Import Excel 2010 into SQL Server

I use Excel to collect & configure data, then import it into SQL Server 2012 for storage.
So far I've been using the SQL Server Import & Export Wizard, but it is a pain to manually set it up constantly. Since I'm using Express, of course it won't allow me to save, or even view, the actual commands to transfer the data.
I tried to set up a linked server, per How to use Excel with SQL Server linked servers and distributed queries, but get the following error:
The linked server has been created but failed a connection test. Do you want to keep the linked server?
An exception occurred while executing a Transact-SQL statement or batch. (Microsoft.SqlServer.ConnectionInfo)
Cannot initialize the data source object of OLE DB provider "Microsoft.Jet.OLEDB.4.0" for linked server "FLTST".
OLE DB provider "Microsoft.Jet.OLEDB.4.0" for linked server "FLTST" returned message "Unspecified error". (Microsoft SQL Server, Error: 7303)
I thought perhaps the Excel version number was the problem, since the web page is from 2005, so I tried with:
Excel 8.0 (Excel 2002) as shown on the page
Excel 12.0 (Excel 2007) which is what the wizard seems to use
Excel 14.0 (Excel 2010) what I actually have
All of those gave me identical results.
Next I tried the distributed query as shown at Import excel file to SQL Server Express, (again with different variations of the provider string)
USE ExTest
SELECT * INTO TstTbl FROM OPENROWSET('Microsoft.Jet.OLEDB.4.0',
'Excel 14.0;Database=c:\ExTest.xlsm', [Contacts])
go
Which gives me the following error:
OLE DB provider "Microsoft.Jet.OLEDB.4.0" for linked server "(null)" returned message "Unspecified error".
Msg 7303, Level 16, State 1, Line 3
Cannot initialize the data source object of OLE DB provider "Microsoft.Jet.OLEDB.4.0" for linked server "(null)".

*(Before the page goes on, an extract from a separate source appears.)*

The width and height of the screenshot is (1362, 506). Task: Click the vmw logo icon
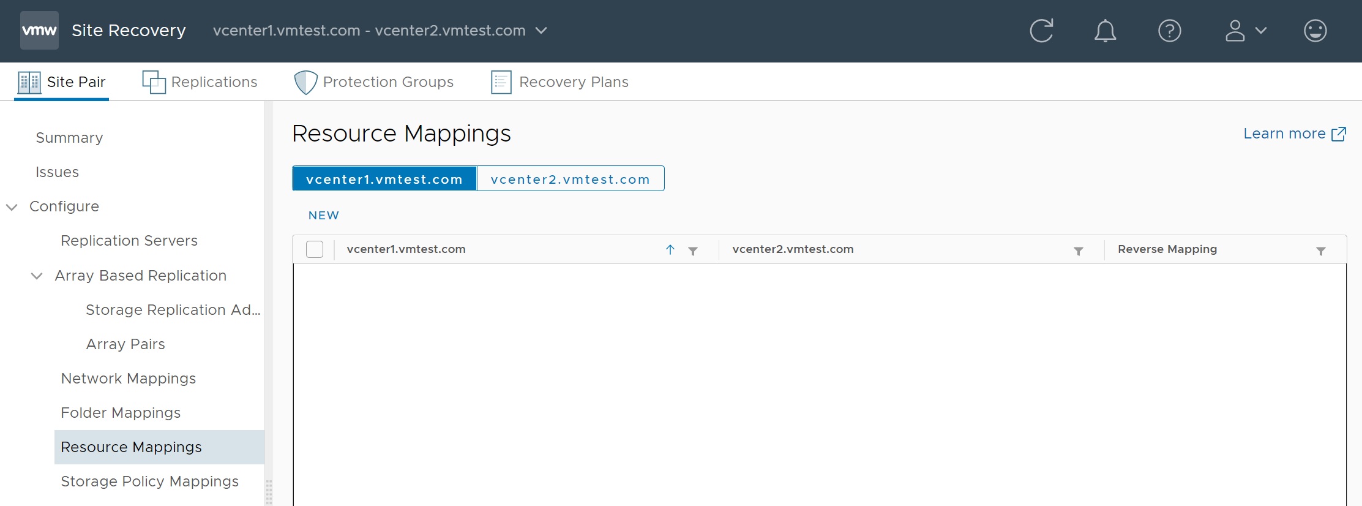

Instead of going to SQL Server & pulling the data in, should I stay in Excel & push it over?
What am I doing wrong?
PS: Please don't tell me to convert it to a csv file! I'm trying to do fewer steps, not more!
Having similar issues as you have in your question I have done some research on this. My issue is not yet fully resolved but I think I might get you one step further. Although the question is old there is perhaps someone else who needs the help.
By running:
SELECT *
FROM OPENROWSET('Microsoft.ACE.OLEDB.12.0', 'Excel 12.0 Xml;HDR=YES;Database=P:\Path\File.xlsx','SELECT * FROM [Sheet1$]');
GO
I get the following error message:
Msg 15281, Level 16, State 1, Line 19
SQL Server blocked access to STATEMENT 'OpenRowset/OpenDatasource' of component 'Ad Hoc Distributed Queries' because this component is turned off as part of the security configuration for this server. A system administrator can enable the use of 'Ad Hoc Distributed Queries' by using sp_configure. For more information about enabling 'Ad Hoc Distributed Queries', search for 'Ad Hoc Distributed Queries' in SQL Server Books Online.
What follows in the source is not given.